Textauszug:
===

Asterix vor Wien
Die Große Koalition in Österreich ist beendet, jetzt beginnt der Wahlkampf gegen das EU-Imperium. Eine geile Sache – und eine Denksportaufgabe.
First they take Manhatten, then they take Berlin … heißt es bei Leonard Cohen. Aktuell gewendet: First they take Dublin, then they take Vienna, last not least they take Berlin.
Soll heißen: Zuerst fiel der Lissabon-Vertrag bei der Volksabstimmung in Irland durch. Dann machten die SPÖ-Sozis in Österreich einen Salto nach vorne: Künftig müsse jede wichtige EU-Reform auch in der Alpenrepublik in einem Referendum genehmigt werden. Verkündete Kanzler Gusenbauer vergangene Woche, pikanterweise in einem Brief an das Boulevardblatt Kronenzeitung. Die „Krone“, wie sie jeder Ösi nennt, ist das reichweitenstärkste Printmedium zwischen Bregenz und Beijing: Etwa drei Millionen Leser in einem Völkchen von grade acht Millionen.
Die Österreichische Volkspartei (ÖVP), der Koalitionspartner der Sozis, war schwerst empört über den „Populismus“ der Sozzen und zog am Montag die Reissleine: Schluß mit lustig, Ende von Schwarz-Rot, Neuwahlen im September.
Das verspricht heiß zu werden: Mit der „Krone“ im Rücken und angesichts von 72 Prozent EU-Skeptikern in der Bevölkerung könnte die SPÖ die ÖVP deklassieren. Das wäre zwar kein weiterer Schlag gegen den Lissabon-Vertrag, der von Wien bereits ratifiziert wurde. Trotzdem wäre es ein weiteres Waterloo für die Brüsseler Kommissare, wenn die SPÖ ihre neue Referendumsposition zum Programm einer neuen Regierung macht.

===

Anforderungen: Gib aus dem Text über das Ende der Großen Koalition in Österreich den Abschnitt zwischen „First they take Manhatten, then“ und „they take Berlin.“, beide eingeschlossen, wortgetreu wieder. Die anschließenden Zeilen stammen aus einer anderen Quelle als der Textauszug.

Dateneinträge:
===

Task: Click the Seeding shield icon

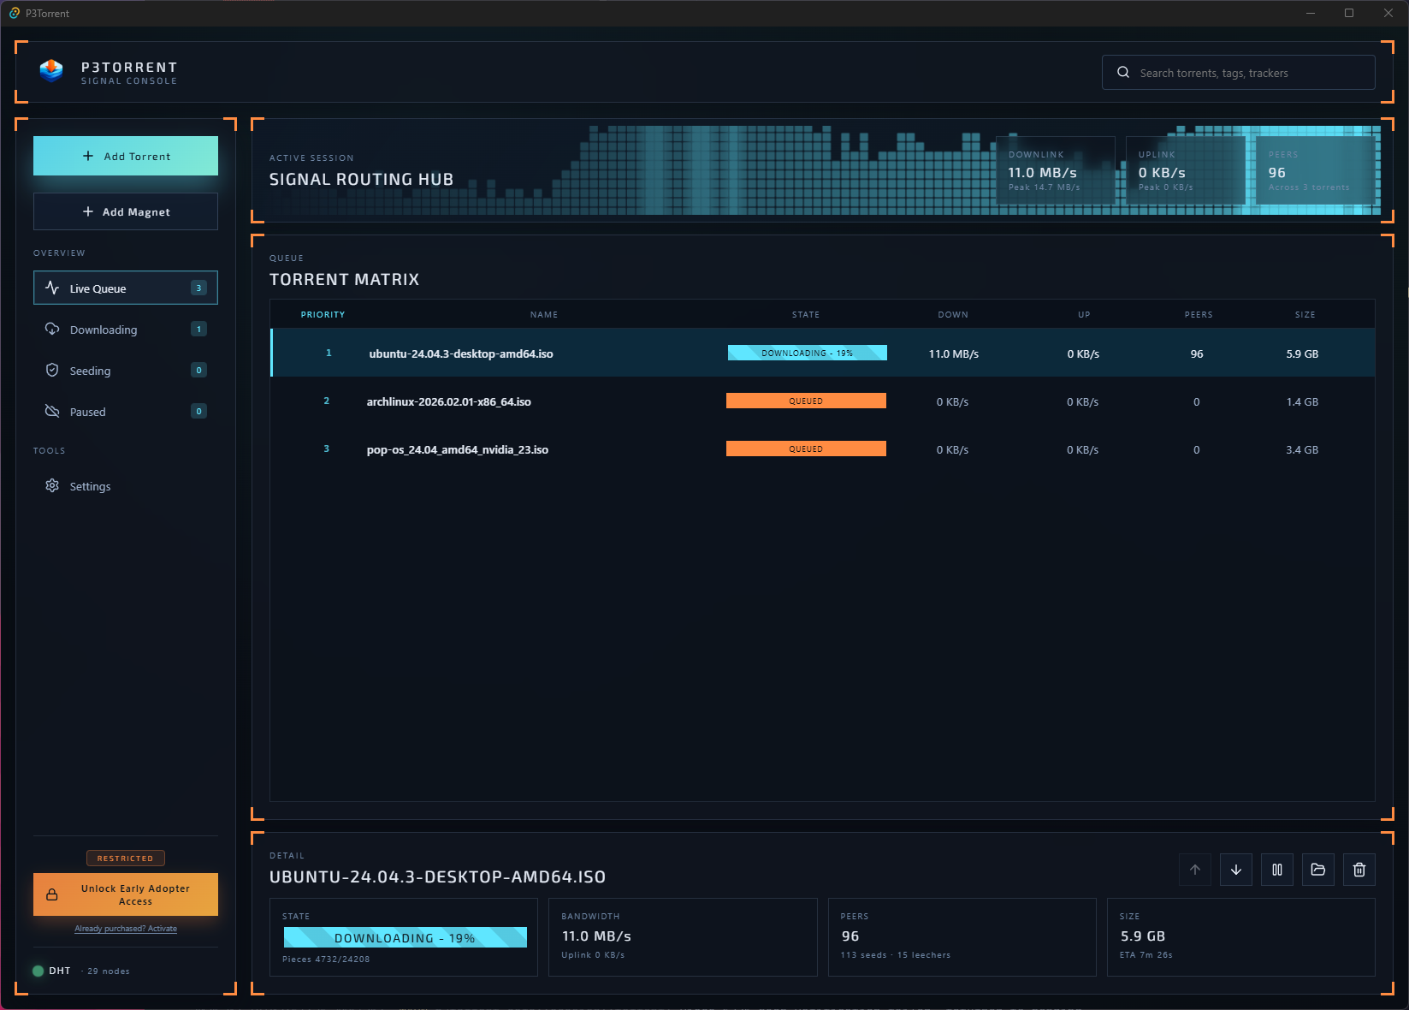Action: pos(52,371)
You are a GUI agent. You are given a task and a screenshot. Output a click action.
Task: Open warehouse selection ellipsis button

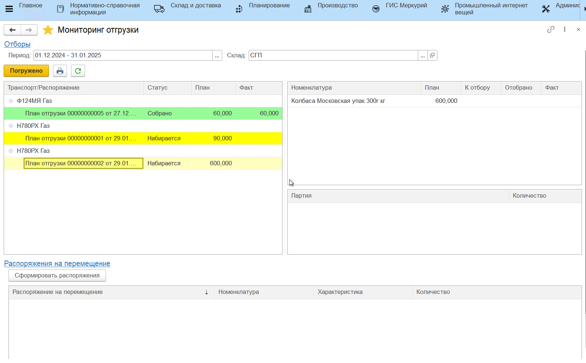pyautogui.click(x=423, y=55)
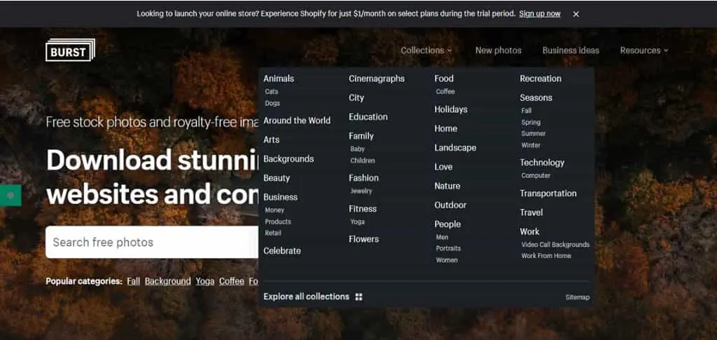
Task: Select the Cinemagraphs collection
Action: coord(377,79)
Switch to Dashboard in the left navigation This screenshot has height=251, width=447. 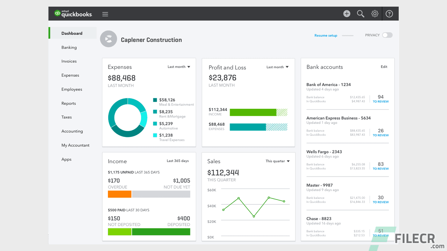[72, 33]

===

Gelöste Aufgabe:
First they take Manhatten, then they take Berlin … heißt es bei Leonard Cohen. Aktuell gewendet: First they take Dublin, then they take Vienna, last not least they take Berlin.